P:The President appointed John Van A. MacMurray, Assistant Secretary of State to succeed the late Alvey A. Adee (TIME, July 14), veteran retainer of the Department. Mr. MacMurray has been head of the Far Eastern Division since 1919, and has filled many diplomatic posts in the Near and the Far East.

P:The Woman's Christian Temperance Union held its 50th annual convention in Chicago, was overjoyed to receive a greeting from the President in response to a message of approval sent him. "The President asks me to express sincere thanks. ..." wired E. T. Clark, Mr. Coolidge's personal secretary.

P:President Coolidge devoted a large part of his week's attention to preparing his message to Congress.

P:A supplementary report of the Tariff Commission, in regard to the question of whether the President should raise, lower or leave unchanged the tariff on sugar, came to the White House, where the President was formulating his decision.

P:One W. T. Peter of Chanute, Kan., who voted for President Coolidge a few weeks ago, celebrated his 100th birthday and received a telegram:

"My thanks and congratulations to you today. I hope you may be permitted to give many more years of service to your country.

"Calvin Coolidge."

P:To a delegation of churchmen, the President promised that he would continue his support of the entry of the U. S. into the World Court; to journalists, he said that he hoped Congress would repeal the publicity provision of the tax law. These two remarks were the basis of most advance predictions of the contents of the message to Congress.

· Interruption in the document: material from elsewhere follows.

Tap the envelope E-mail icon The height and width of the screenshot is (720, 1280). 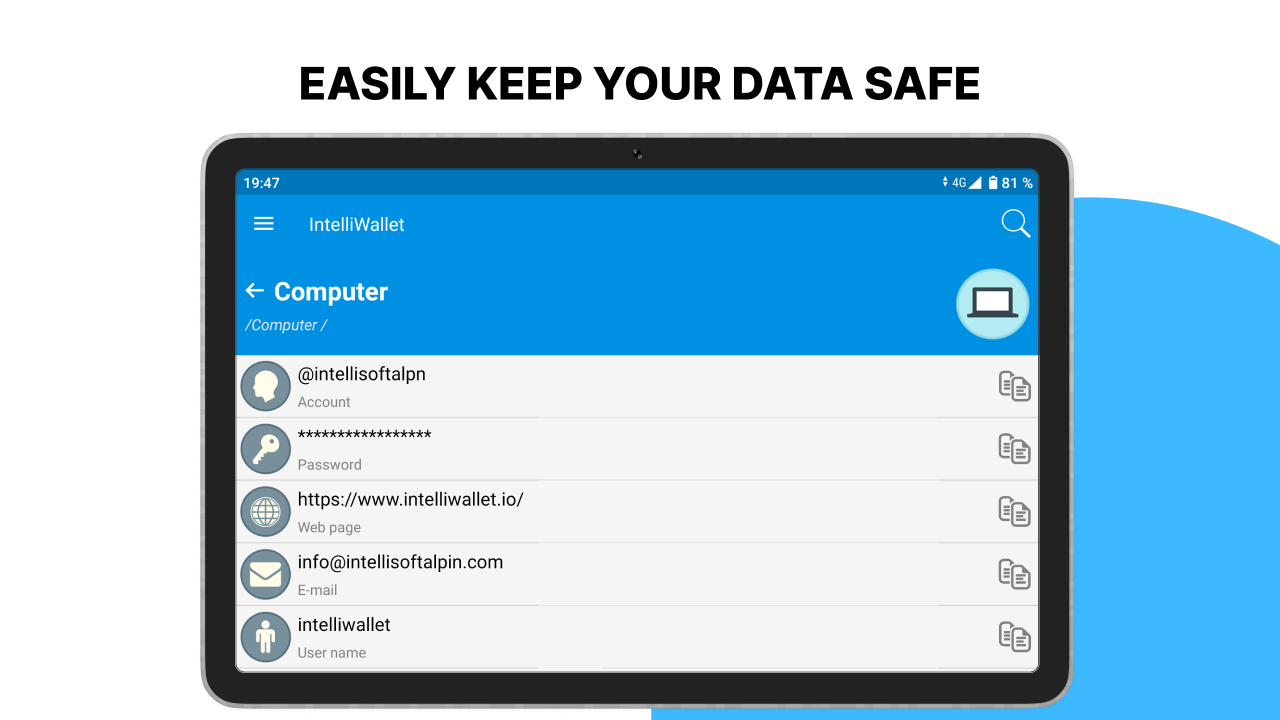pos(265,574)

P:President Coolidge accepted the Chairmanship of a committee appointed by the American Legion to raise an endowment fund of five million dollars for disabled veterans and orphans of soldiers killed in the War.

P:President Coolidge announced the appointment of Howard M. Gore to be Secretary of Agriculture (see Page 2).

P:Mr. Coolidge telegraphed to George B. Christian Jr., Secretary to the late President Harding, asking him to express the former's sorrow at Mrs. Harding's death to the members of her family.